___ TEKS SUMBER ___

Di Surat lainnya yakni Al-Isra : 70 Allah juga berfirman
“Dan sesungguhnya telah Kami muliakan anak-anak Adam,
Kami angkut mereka di daratan dan di lautan, Kami beri mereka rezeki dari yang
baik-baik dan Kami lebihkan mereka dengan kelebihan yang sempurna atas
kebanyakan makhluk yang telah Kami ciptakan”.
Wallahu Alam.
Setelah Pantai Bama dan sedikit bercengkrama dengan para “sesepuh”, kami
melanjutkan perjalanan menuju Kawah Ijen. Kami sempat singgah sebentar di
gardu yang dibangun di pinggir pantai (maaf saya lupa nama gardunya), untuk sejenak melihat
dari kejauhan Pulau Bali dengan eksotisme, romantisme, dan budayanya. Menurut warga, dari pelabuhan Gilimanuk dibutuhkan waktu
sekitar 2 jam
perjalanan untuk mencapai Pusat Kota Bali. Entahlah kali itu saya tidak terlalu berminat untuk ke sana.
Di sepanjang
perjalanan,
kami disuguhkan oleh perkebunan kopi yang ditanam oleh penduduk sekitar kaki Gunung Ijen. Tampak hasil panen kopi mereka jemur di
pinggir jalan raya untuk dikeringkan.
Sederhana saja, karena aspal jalan raya lebih cepat
menyerap panas dan menyebabkan kadar air dalam kopi lebih cepat menguap. So simple.
Menjelang sore, kami tiba di paltuding yang merupakan pos awal pendakian menuju Kawah Ijen. Kami merencanakan pendakian pada malam hari untuk melihat blue
fire yang konon hanya ada dua di dunia yaitu di Islandia dan di Indonesia.

___

▶ _TUJUAN_
Cetak ulang seluruh bagian catatan perjalanan di atas, mulai dari "Setelah Pantai Bama" hingga "untuk ke sana.", tanpa mengubah satu kata pun.

___ BARIS DATA ___

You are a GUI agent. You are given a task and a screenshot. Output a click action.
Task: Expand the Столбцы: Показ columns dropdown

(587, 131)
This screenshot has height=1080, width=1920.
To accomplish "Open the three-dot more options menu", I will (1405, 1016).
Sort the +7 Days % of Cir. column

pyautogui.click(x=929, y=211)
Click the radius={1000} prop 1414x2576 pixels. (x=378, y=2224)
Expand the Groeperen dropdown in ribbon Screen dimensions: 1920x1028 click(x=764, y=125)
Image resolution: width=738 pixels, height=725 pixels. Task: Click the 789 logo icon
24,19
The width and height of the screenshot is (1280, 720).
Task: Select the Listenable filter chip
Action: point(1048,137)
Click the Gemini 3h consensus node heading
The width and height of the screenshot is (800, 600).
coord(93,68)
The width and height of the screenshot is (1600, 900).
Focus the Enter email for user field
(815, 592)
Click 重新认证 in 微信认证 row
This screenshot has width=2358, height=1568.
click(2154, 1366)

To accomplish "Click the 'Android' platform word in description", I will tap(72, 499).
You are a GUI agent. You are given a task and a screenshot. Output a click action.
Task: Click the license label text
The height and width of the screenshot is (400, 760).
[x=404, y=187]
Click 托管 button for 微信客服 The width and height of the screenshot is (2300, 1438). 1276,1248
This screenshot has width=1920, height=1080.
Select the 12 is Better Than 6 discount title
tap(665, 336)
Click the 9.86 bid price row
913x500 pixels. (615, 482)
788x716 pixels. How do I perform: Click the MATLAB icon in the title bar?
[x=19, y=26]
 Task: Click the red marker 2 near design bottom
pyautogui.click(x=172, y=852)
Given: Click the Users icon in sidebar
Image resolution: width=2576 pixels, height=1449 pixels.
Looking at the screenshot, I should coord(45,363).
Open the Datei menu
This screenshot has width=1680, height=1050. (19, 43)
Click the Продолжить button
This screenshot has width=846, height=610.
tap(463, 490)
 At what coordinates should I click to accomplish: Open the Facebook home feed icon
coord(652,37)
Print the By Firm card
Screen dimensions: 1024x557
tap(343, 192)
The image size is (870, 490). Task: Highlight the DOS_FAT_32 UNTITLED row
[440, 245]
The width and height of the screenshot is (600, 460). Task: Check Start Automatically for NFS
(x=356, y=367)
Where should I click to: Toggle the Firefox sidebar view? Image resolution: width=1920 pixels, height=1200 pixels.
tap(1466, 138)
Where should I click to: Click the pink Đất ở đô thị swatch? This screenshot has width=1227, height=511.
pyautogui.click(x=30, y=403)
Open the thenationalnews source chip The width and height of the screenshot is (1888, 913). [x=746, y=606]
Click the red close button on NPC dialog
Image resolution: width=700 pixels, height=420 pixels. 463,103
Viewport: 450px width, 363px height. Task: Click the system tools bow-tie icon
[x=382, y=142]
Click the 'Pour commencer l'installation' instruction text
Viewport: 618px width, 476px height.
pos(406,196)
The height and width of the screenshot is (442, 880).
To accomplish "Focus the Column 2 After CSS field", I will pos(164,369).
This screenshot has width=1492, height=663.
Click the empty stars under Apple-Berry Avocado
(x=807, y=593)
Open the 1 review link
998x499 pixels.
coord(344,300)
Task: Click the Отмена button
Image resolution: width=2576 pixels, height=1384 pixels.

___

▶ _HASIL LATIHAN_
Setelah Pantai Bama dan sedikit bercengkrama dengan para “sesepuh”, kami
melanjutkan perjalanan menuju Kawah Ijen. Kami sempat singgah sebentar di
gardu yang dibangun di pinggir pantai (maaf saya lupa nama gardunya), untuk sejenak melihat
dari kejauhan Pulau Bali dengan eksotisme, romantisme, dan budayanya. Menurut warga, dari pelabuhan Gilimanuk dibutuhkan waktu
sekitar 2 jam
perjalanan untuk mencapai Pusat Kota Bali. Entahlah kali itu saya tidak terlalu berminat untuk ke sana.